Kuasa Hukum ITW, Ronny Talapessy mengatakan, Pergub itu sangat diskriminatif. Khususnya bagi pengendara sepeda motor. "Kami mewakili para pengendara motor dan para difabel. Mereka dipaksa parkir lalu naik bus. Ini diskriminasi buat kami," ucap Ronny di Gedung MA, Jakarta, Selasa (20/1/2015).
Selain diskriminatif, Ronny menilai, Pergub itu juga bertentangan dengan Undang-Undang Nomor 22 Tahun 2009 tentang Lalu Lintas dan Angkutan Jalan. Terutama Pasal 133 ayat 2 c, yang mengatur pembatasan hanya dapat dilakukan dalam koridor wilayah dan tempat dalam waktu tertentu dan tidak berlaku 24 jam.
"(Pergub) Itu cenderung arogan. Dalam UU lalu lintas tidak ada yang disebut kata melarang. Pergub itu bertentangan dengan UU Lalu Lintas. Makanya kami judicial review," Saat ini Ronny dan ITW tengah menunggu proses pemberkasan dan registrasi gugatan di MA.
Kata Ronny, ITW menginginkan agar Pemerintah Provinsi DKI menyiapkan transportasi yang aman dan nyaman serta saling terintegrasi untuk mengurai kemacetan ketimbang melarang motor melintas di Thamrin-Medan Merdeka Barat dengan alasan mengurangi kemacetan. "Disiapkan tranportasi aman, nyaman, lancar, terintegrasi. Lagian kemacetan kan penyebabnya banyak," ujar dia.
Lebih jauh Ronny menjelaskan, solusi kemacetan juga bisa dilakukan dengan moratorium kendaraan. Dengan begitu, masyarakat tidak membeli kendaraan. "Ruas jalan sedikit. Langkah satu-satunya ya batasi kendaraan. Jangan kita diperbolehkan membeli tapi kita tidak boleh pakai jalan," ujar Ronny.
Menanggapi gugatan itu, Ahok mengaku tidak masalah. Dia mempersilakan ITW melayangkan gugatan tersebut. "Gugat saja dulu, nggak apa-apa," ucap Ahok.
Bahkan, ia mengaku Pemprov DKI sudah sering digugat oleh sejumlah pihak. Mulai dari sengketa tanah, aset Pemda, hingga kebijakan-kebijakan. Sehingga gugatan ke MA tersebut, dianggap Ahok bukan hal yang menganggu.
Dia mempersilakan Indonesia Traffic Watch (ITW) untuk mengajukan permohonan pengujian materi atau judicial review terhadap Pergub yang ia keluarkan. "Kita sudah biasa digugat, tunggu saja, pasrah," kata mantan Bupati Belitung Timur itu.
Sidang di Tempat
Tak hanya memprotes, sejumlah Warga Jakarta juga mengeluhkan proses pembayaran denda di Pengadilan Negeri Jakarta Pusat. Selain memakan waktu lebih banyak, proses sidang di pengadilan dinilai masyarakat juga tak efisien. Mendengar protes warga, Dirlantas Polda Metro mengusulkan agar penilangan dan persidangan denda bagi para pemotor yang melakukan pelanggaran dapat dilakukan di tempat.

▶ [ISI DATA]:

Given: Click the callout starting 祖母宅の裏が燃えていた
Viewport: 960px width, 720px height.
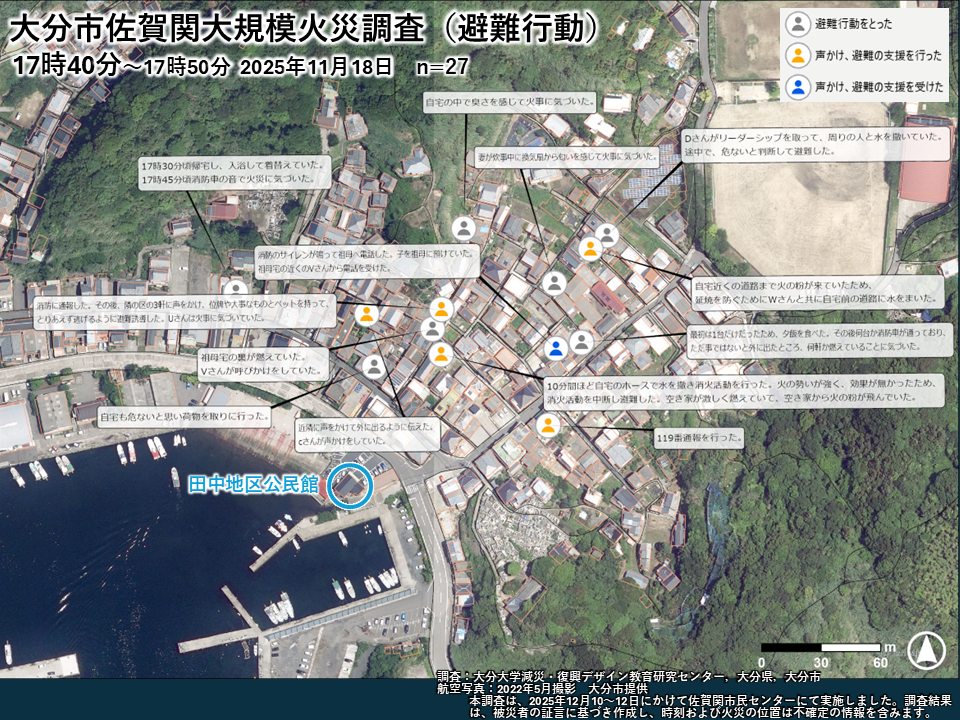Looking at the screenshot, I should (263, 362).
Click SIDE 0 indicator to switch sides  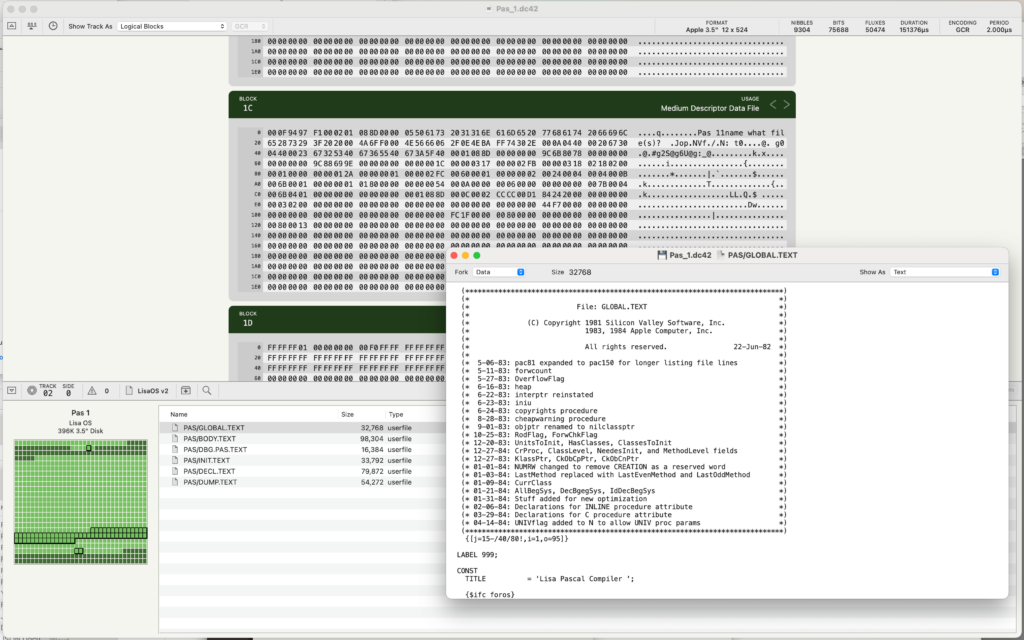click(68, 391)
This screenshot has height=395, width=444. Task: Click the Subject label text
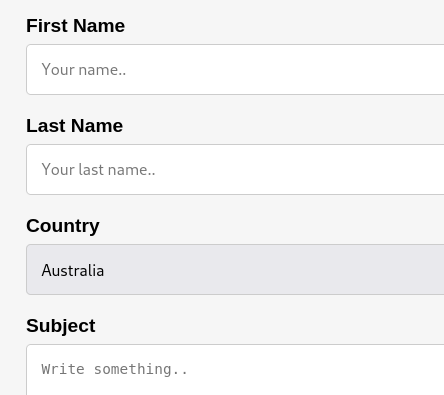[61, 326]
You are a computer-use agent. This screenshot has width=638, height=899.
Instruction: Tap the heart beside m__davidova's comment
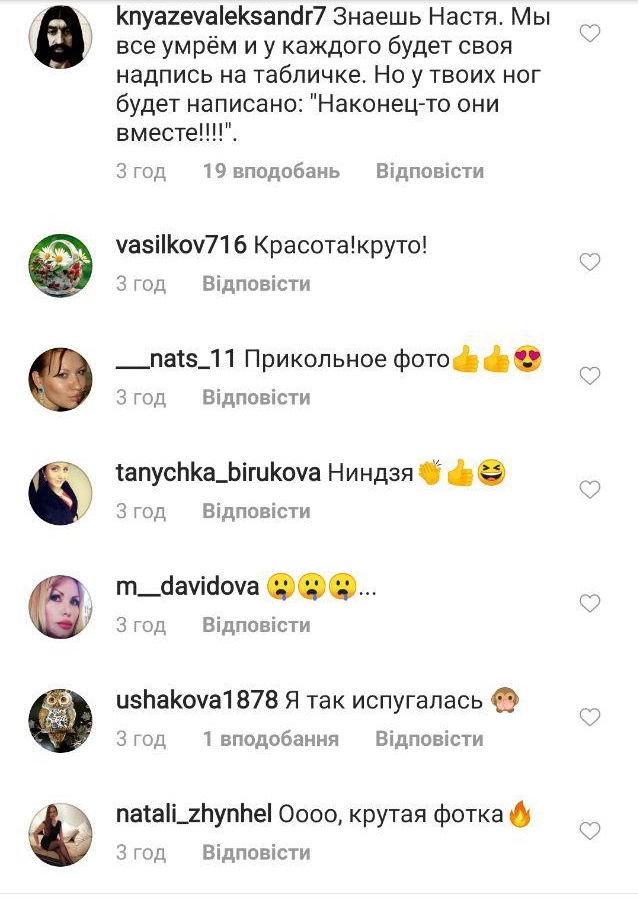[x=589, y=603]
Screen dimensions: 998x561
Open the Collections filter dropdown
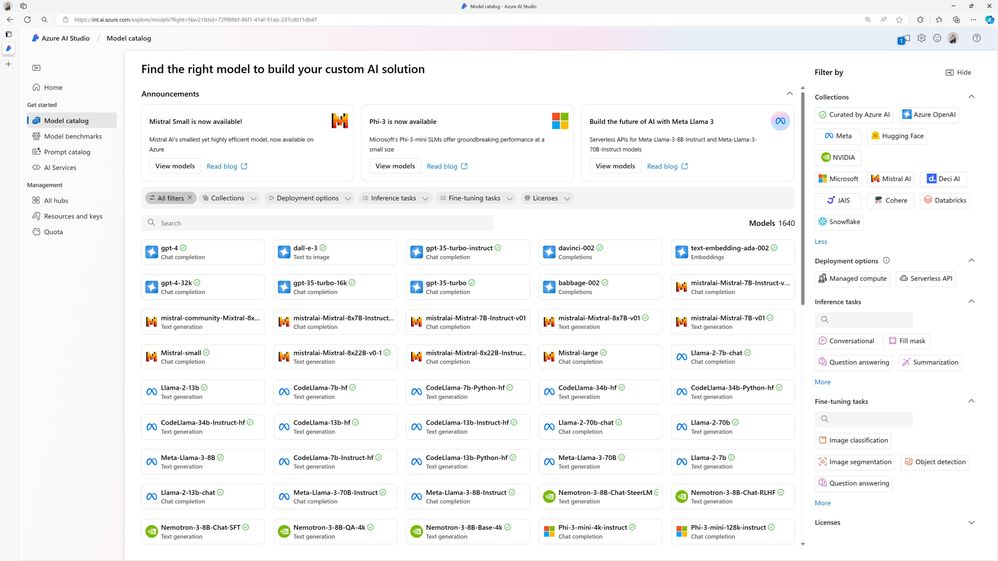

▶ [TUGAS ANDA]:
Tuliskan ulang bagian teks tentang gugatan ITW terhadap Pergub larangan motor, mulai dari "Bahkan, ia mengaku" sampai dengan "hal yang menganggu.". Materi di atas diambil dari sumber yang berbeda dengan teks.

▶ [JAWABAN TUGAS]:
Bahkan, ia mengaku Pemprov DKI sudah sering digugat oleh sejumlah pihak. Mulai dari sengketa tanah, aset Pemda, hingga kebijakan-kebijakan. Sehingga gugatan ke MA tersebut, dianggap Ahok bukan hal yang menganggu.